(Task prompt): In the data below, find every line that has the string "agent", and copy it.

Pixel coordinate grounding data
---

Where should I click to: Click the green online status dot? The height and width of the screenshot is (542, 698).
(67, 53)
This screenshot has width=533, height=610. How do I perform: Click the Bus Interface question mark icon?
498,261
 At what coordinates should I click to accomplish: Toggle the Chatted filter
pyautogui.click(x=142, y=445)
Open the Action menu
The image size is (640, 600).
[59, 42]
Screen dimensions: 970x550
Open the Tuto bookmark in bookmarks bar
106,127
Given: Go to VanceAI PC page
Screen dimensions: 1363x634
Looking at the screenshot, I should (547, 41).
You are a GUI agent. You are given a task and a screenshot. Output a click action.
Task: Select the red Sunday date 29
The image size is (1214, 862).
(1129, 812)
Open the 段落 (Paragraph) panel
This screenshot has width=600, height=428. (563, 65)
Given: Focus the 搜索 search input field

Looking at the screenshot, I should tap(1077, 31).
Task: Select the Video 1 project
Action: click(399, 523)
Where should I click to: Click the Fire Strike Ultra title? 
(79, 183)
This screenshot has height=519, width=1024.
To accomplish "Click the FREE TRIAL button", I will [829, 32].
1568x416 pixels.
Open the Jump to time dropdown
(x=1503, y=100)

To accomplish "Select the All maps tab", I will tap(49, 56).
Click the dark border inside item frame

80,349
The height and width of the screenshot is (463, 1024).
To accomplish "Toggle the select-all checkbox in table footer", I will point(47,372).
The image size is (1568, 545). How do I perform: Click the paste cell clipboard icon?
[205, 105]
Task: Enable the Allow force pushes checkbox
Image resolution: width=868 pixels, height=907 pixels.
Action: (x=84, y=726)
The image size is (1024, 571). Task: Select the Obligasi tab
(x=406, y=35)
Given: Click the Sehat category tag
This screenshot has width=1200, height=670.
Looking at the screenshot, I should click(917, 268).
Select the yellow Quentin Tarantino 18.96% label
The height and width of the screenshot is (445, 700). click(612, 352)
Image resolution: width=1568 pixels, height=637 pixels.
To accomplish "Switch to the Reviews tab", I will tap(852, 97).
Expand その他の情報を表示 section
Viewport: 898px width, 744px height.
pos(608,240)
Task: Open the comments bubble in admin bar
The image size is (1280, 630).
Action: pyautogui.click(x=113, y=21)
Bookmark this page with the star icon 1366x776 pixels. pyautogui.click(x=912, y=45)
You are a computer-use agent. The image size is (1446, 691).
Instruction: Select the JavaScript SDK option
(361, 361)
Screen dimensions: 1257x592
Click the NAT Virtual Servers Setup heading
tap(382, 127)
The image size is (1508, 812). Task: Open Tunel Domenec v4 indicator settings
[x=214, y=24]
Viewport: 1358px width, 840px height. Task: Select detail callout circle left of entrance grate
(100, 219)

---

(Output of the task):
You are a GUI agent. You are given a task and a screenshot. Output a click action.
You are a computer-use agent. The image size is (1446, 691).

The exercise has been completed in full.